Whol recordó que todas las vacunas contra COVID aplicadas en Estados Unidos están bajo autorización de uso de emergencia.

“Para cada medicamento o vacuna que en última instancia aprobemos, siempre existirá la posibilidad de que aparezcan números raros de efectos secundarios fuera de los ensayos clínicos y necesitamos sistemas robustos para poder encontrarlos”.

Por su parte el doctor Cameron Wolfe, de Enfermedades infecciosas de Duke Health indicó que es importante que las personas se acerquen a sus médicos y destacó el sistema de vigilancia de las vacunas. 

“Esta es una de las tres vacunas, no ha habido ninguna señal de seguridad a pesar de decenas de millones de dosis de Moderna y Pfizer y, nuestro mensaje, mi mensaje para el paciente es que debemos continuar usándolos mientras evaluamos lo que está sucediendo aquí”.

“Al final del día, los pacientes también necesitan tomar sus propias decisiones. Tenemos personas que reaccionan seriamente a la penicilina, no desechamos la penicilina. La penicilina es muy muy útil como antibiótico que salva vidas, aunque algunas personas pueden tener una reacción a la penicilina. Entonces tenemos herramientas que tenemos que entender cómo usarlas, a veces eran un poco de doble filo, pero los vastos beneficios de estas vacunas, hasta ahora’.

¿Cuáles eran las opciones? 

Yuleidy Baldor se vacunó con la Johnson & Johnson a principios de marzo, en Winston-Salem, y reconoció a Qué Pasa, el martes, que la noticia le ha causado cierta inquietud, pero que aun así agradeció estar vacunada. 

“Miro la parte positiva. ¿Cuáles eran las opciones? Ponerte la vacuna o no ponértela y estar en riesgo de contagiarte del virus que, con las nuevas cepas, es muy alto”, dijo.

Baldor explicó que, tras vacunarse, sintió algunos síntomas como escalofríos, fiebre y dolor de cuerpo, algo que ya se esperaba. 

En una encuesta lanzada el martes por Qué Pasa para medir el grado de preocupación de quienes recibieron esta vacuna, un 21.8% dijo sentirse “muy preocupado”, mientras un 41.8% se mostró “algo preocupado”. La mayoría de quienes respondieron son mujeres de 35 a 44 años en gran parte de los condados Wake y Forsyth.

Para llenar la encuesta ingrese a: https://bit.ly/32cy7LC

Proveedores locales dejan de usar J&J

Siguiendo las recomendaciones, varios hospitales de NC y Departamentos de salud locales decidieron detener, de forma inmediata, el uso de la vacuna Janssen. 

“UNC Health está monitoreando de cerca la situación con respecto a la vacuna de J&J. Como precaución, seguiremos la recomendación de la FDA y detendremos la vacunación con J&J hasta que las autoridades federales puedan revisar los datos y brindar más orientación”, indicaron desde el hospital en un comunicado. 

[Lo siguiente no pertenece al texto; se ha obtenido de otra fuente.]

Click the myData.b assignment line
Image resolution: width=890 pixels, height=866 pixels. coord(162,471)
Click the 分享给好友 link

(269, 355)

La red de salud Cone Health, en Greensboro, los hospitales Novant Health y Wake Forest Baptist Health, en Winston-Salem, y los Departamentos de Salud Pública de los condados de Forsyth, y Guilford, entre otros, también anunciaron que dejarán de administrar la vacuna por ahora. 

“Esperamos que se trate de una pausa temporal y que después que el ACRP analice esto más a fondo puedan proporcionar más orientación y que con el tiempo, podamos volver a utilizar J&J”, indicó el director de salud pública de Forsyth, Joshua Swift. 

Hasta que haya nuevas guías, las agencias de salud dijeron que reemplazarán las vacunas de Johnson & Johnson con las de Pfizer y Moderna. Los pacientes que tienen citas para recibir la vacuna de J&J en las clínicas de vacunación locales se les ofrecerá una de las otras vacunas o se reprogramarán según sea necesario. 

¿Qué hacer?

Los CDC y la FDA recomendaron que las personas que hayan recibido la vacuna J&J y que desarrollen dolor de cabeza intenso, dolor abdominal, dolor en las piernas o dificultad para respirar dentro de las tres semanas posteriores a la vacunación deben comunicarse con su proveedor de atención médica.

En caso de no tener proveedor de atención médica, el director del Departamento de Salud de Forsyth recordó que las personas pueden llamar al 911. 

“Queremos que las personas sean cautelosas si tienen un proveedor, deben comunicarse con su proveedor. Si no es así, le aconsejamos que llame al 911 si comienza a tener problemas de salud y complicaciones importantes”.